● **What the task requires**
Go through the records and write each one out again exactly.

[Records from a collection]
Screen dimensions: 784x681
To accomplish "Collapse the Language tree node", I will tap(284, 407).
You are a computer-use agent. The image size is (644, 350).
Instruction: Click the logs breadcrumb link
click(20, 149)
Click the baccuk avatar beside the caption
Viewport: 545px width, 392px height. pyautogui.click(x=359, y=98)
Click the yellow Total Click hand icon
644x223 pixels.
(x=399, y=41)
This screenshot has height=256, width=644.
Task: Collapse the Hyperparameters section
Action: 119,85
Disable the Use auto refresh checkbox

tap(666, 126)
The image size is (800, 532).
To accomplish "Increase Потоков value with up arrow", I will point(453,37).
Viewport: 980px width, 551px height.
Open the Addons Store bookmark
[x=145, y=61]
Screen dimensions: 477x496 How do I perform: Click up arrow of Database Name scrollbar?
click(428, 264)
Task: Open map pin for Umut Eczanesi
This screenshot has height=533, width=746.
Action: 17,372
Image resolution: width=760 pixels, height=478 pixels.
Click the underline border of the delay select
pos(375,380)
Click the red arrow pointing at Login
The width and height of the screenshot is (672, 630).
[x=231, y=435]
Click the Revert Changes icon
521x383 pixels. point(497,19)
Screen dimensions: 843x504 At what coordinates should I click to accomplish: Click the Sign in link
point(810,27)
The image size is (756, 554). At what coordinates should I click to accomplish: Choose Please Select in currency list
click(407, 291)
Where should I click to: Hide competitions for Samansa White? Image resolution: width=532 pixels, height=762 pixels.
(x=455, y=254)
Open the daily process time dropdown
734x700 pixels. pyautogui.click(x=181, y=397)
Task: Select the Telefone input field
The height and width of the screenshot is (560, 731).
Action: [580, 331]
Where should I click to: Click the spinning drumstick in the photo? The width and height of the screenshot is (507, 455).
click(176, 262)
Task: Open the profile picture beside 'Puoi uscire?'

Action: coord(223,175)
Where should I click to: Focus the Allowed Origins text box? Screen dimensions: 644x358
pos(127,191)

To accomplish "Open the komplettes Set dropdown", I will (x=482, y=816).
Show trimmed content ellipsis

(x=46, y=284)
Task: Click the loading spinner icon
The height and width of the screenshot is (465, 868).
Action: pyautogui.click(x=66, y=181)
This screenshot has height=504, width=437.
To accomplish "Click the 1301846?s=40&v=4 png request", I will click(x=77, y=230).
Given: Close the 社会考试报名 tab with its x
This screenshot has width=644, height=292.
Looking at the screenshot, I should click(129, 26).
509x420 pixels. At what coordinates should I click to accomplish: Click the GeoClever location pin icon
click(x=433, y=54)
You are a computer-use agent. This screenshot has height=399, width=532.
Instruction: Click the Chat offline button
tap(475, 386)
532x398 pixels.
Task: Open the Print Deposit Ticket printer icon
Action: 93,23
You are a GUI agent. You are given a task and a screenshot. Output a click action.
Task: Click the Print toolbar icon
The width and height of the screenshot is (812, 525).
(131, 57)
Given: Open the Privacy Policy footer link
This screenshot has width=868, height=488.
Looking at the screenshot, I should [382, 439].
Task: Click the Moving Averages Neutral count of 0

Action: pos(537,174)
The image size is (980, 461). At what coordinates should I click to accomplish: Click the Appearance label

● **Task answer**
Screen dimensions: 784x681
To accomplish "Collapse the Language tree node", I will tap(284, 407).
You are a computer-use agent. The image size is (644, 350).
Instruction: Click the logs breadcrumb link
click(20, 149)
Click the baccuk avatar beside the caption
Viewport: 545px width, 392px height. pyautogui.click(x=359, y=98)
Click the yellow Total Click hand icon
644x223 pixels.
(x=399, y=41)
This screenshot has height=256, width=644.
Task: Collapse the Hyperparameters section
Action: 119,85
Disable the Use auto refresh checkbox

tap(666, 126)
The image size is (800, 532).
To accomplish "Increase Потоков value with up arrow", I will point(453,37).
Viewport: 980px width, 551px height.
Open the Addons Store bookmark
[x=145, y=61]
Screen dimensions: 477x496 How do I perform: Click up arrow of Database Name scrollbar?
click(428, 264)
Task: Open map pin for Umut Eczanesi
This screenshot has height=533, width=746.
Action: 17,372
Image resolution: width=760 pixels, height=478 pixels.
Click the underline border of the delay select
pos(375,380)
Click the red arrow pointing at Login
The width and height of the screenshot is (672, 630).
[x=231, y=435]
Click the Revert Changes icon
521x383 pixels. point(497,19)
Screen dimensions: 843x504 At what coordinates should I click to accomplish: Click the Sign in link
point(810,27)
The image size is (756, 554). At what coordinates should I click to accomplish: Choose Please Select in currency list
click(407, 291)
Where should I click to: Hide competitions for Samansa White? Image resolution: width=532 pixels, height=762 pixels.
(x=455, y=254)
Open the daily process time dropdown
734x700 pixels. pyautogui.click(x=181, y=397)
Task: Select the Telefone input field
The height and width of the screenshot is (560, 731).
Action: [580, 331]
Where should I click to: Click the spinning drumstick in the photo? The width and height of the screenshot is (507, 455).
click(176, 262)
Task: Open the profile picture beside 'Puoi uscire?'

Action: coord(223,175)
Where should I click to: Focus the Allowed Origins text box? Screen dimensions: 644x358
pos(127,191)

To accomplish "Open the komplettes Set dropdown", I will (x=482, y=816).
Show trimmed content ellipsis

(x=46, y=284)
Task: Click the loading spinner icon
The height and width of the screenshot is (465, 868).
Action: pyautogui.click(x=66, y=181)
This screenshot has height=504, width=437.
To accomplish "Click the 1301846?s=40&v=4 png request", I will click(x=77, y=230).
Given: Close the 社会考试报名 tab with its x
This screenshot has width=644, height=292.
Looking at the screenshot, I should click(129, 26).
509x420 pixels. At what coordinates should I click to accomplish: Click the GeoClever location pin icon
click(x=433, y=54)
You are a computer-use agent. This screenshot has height=399, width=532.
Instruction: Click the Chat offline button
tap(475, 386)
532x398 pixels.
Task: Open the Print Deposit Ticket printer icon
Action: 93,23
You are a GUI agent. You are given a task and a screenshot. Output a click action.
Task: Click the Print toolbar icon
The width and height of the screenshot is (812, 525).
(131, 57)
Given: Open the Privacy Policy footer link
This screenshot has width=868, height=488.
Looking at the screenshot, I should [382, 439].
Task: Click the Moving Averages Neutral count of 0

Action: pos(537,174)
The image size is (980, 461). At what coordinates should I click to accomplish: Click the Appearance label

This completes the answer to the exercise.